A contiguous series of bytes. To be pedantic, 8-bit bytes rather than the "byte" type.

Thus:

char foo [10];

occupies 10 bytes of memory. These are signed characters (that is, their values go from -128 to +127). For unsigned bytes you want:

byte foo [10];

The difference is relevant when you are trying to do things like compare if a particular element is greater than 127 or less than zero.

It's possible the compiler word-aligns the whole lot, I'm not sure about this one.

In other words:

char foo [9];
// possible gap here to align the next variable
char bar [7];

An array of "anything" occupies a number of contiguous memory locations. The memory location associated with address of an element of an array of "anything"s can hold the value of a variable of type "anything."

For numeric data types:
Standard C++ has built-in integer data types of char, short int, int and long int. There are built-in floating point data types float and double. For each of the integer data types, there is a corresponding unsigned variety. Variables of unsigned data types occupy the same amount of memory as their signed counterparts.

Additionally...
Arduino has a typedef named "byte" which is a C++ unsigned char. That is, the Arduino byte is not a new or different data type; it is just another name for a standard C++ unsigned char.

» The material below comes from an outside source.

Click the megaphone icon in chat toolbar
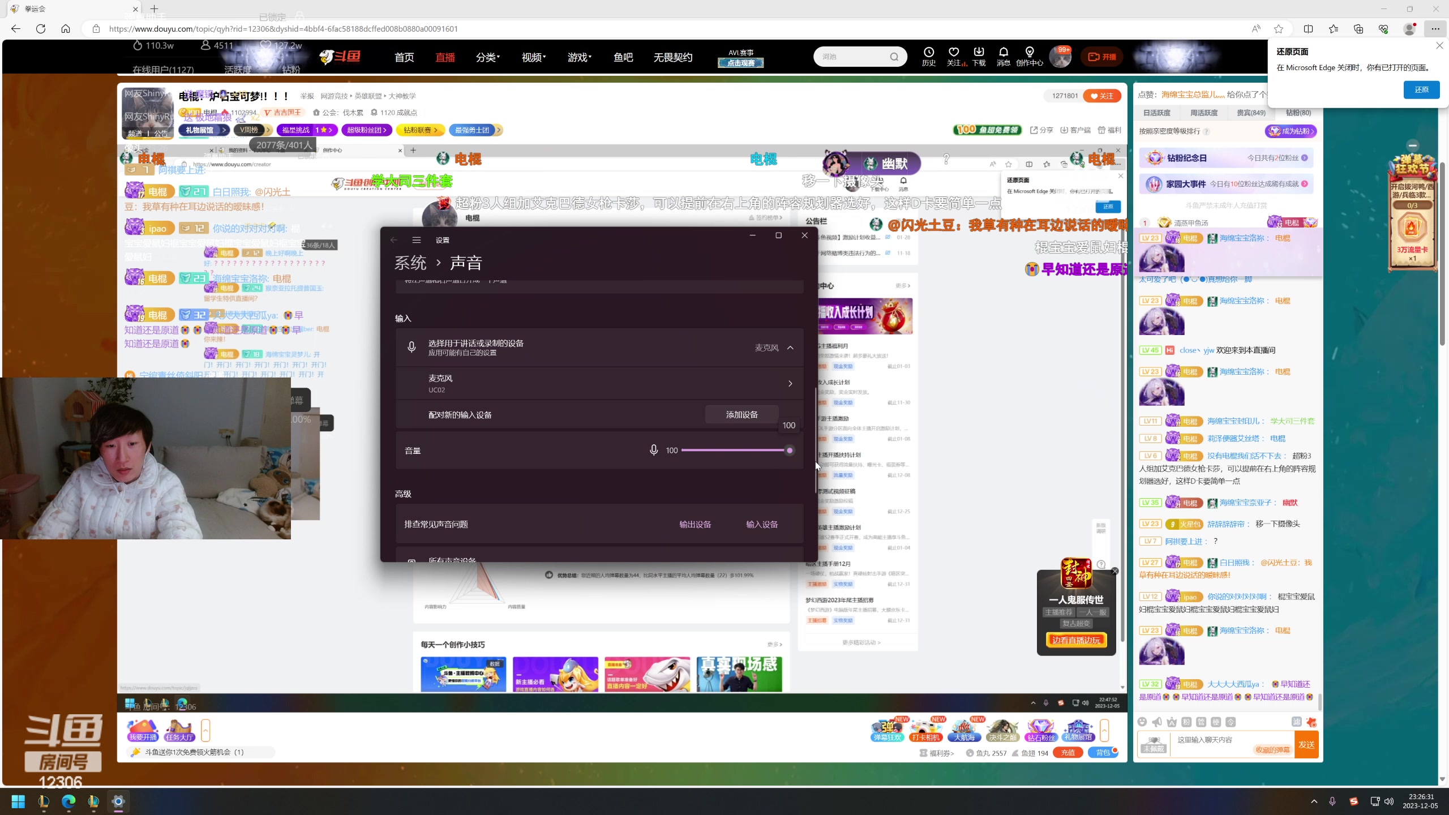Screen dimensions: 1449x815 click(x=1157, y=722)
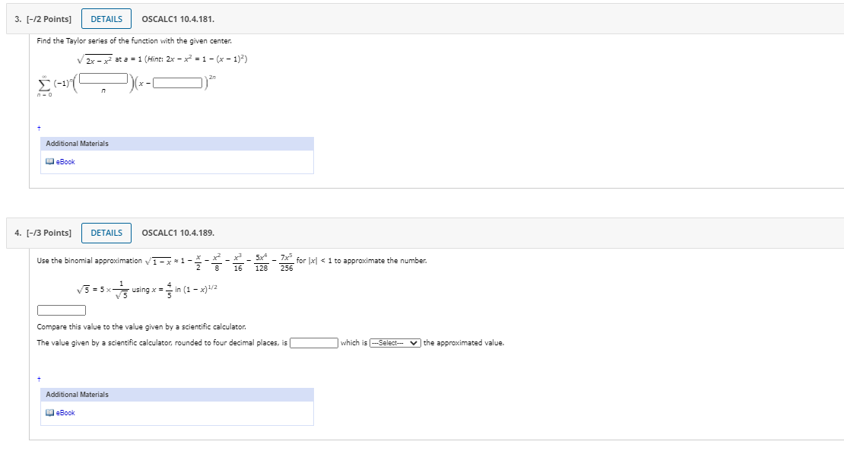
Task: Click the scientific calculator value input field
Action: pos(314,343)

Now, the C++ standard does not require that ints, long ints, etc. have any specific lengths. For a given C++ compiler, the sizeof() operator returns how many bytes of memory will be occupied by a given variable of a given data type. The C++ standard does specify that sizeof(char) always returns 1. I think that most computer architectures these days use one byte of memory to store a char. They didn't have C or C++ back in the days we were running FORTRAN programs on CDC6600 computers (which had a memory granularity of 60 bits, not today's puny eight bits).

The C++ standard also specifies that the size of a short int is greater than or equal to the size of a char, the size of an int is greater than or equal to the size of a short int, and the size of a long int is greater than or equal to the size of an int.

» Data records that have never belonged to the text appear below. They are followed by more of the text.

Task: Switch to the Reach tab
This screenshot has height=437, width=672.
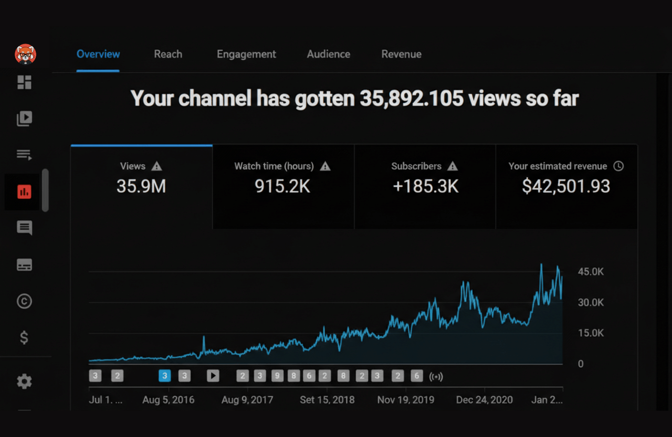Action: click(168, 54)
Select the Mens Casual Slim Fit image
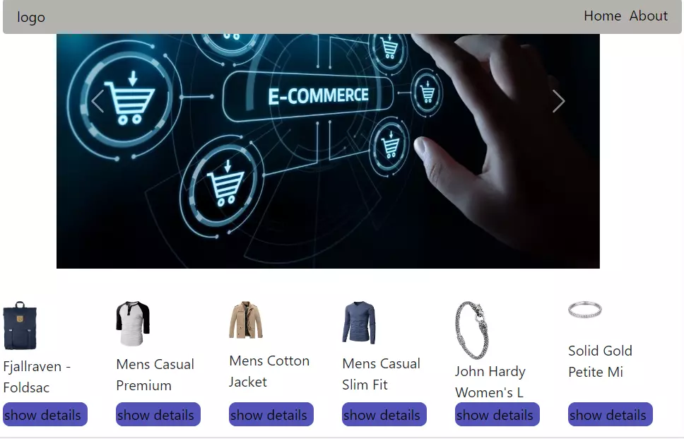 [x=359, y=322]

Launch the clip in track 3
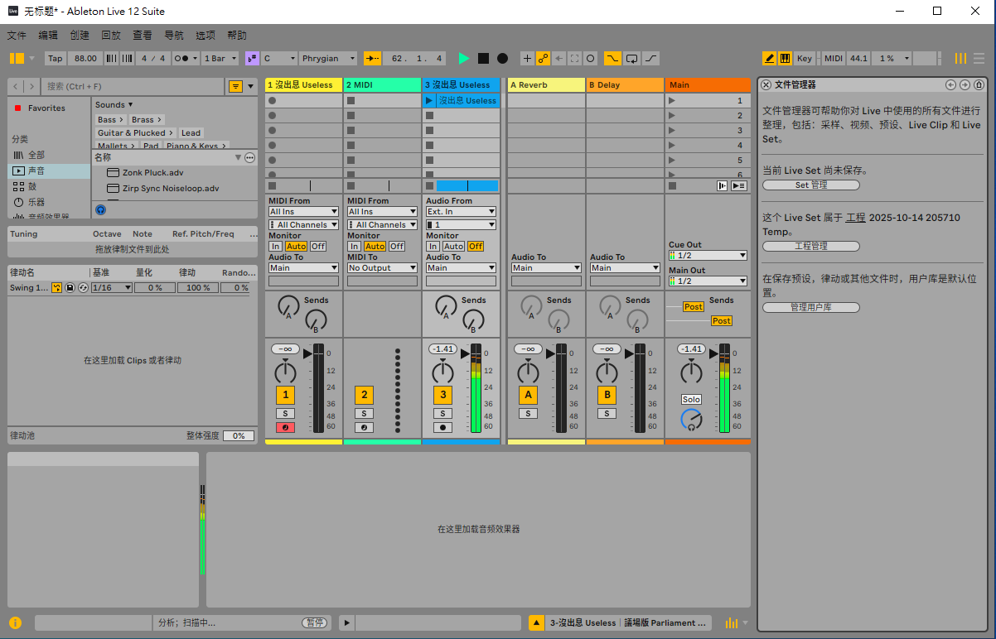pyautogui.click(x=429, y=101)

For avr-gcc, which is Arduino's compiler, sizeof(int) returns a value of 2 and sizeof(long) returns a value of 4. So---an int takes two bytes and a long int takes four bytes.

If you have an array of, say, 10 ints, then with avr-gcc, the array takes up 20 bytes. For compilers that you are likely to run across on your desktop or laptop workstation these days, sizeof(int) will probably return a value of 4 (but that's not guaranteed). For example, on my Linux computer, an array of 10 ints takes up 40 bytes of memory.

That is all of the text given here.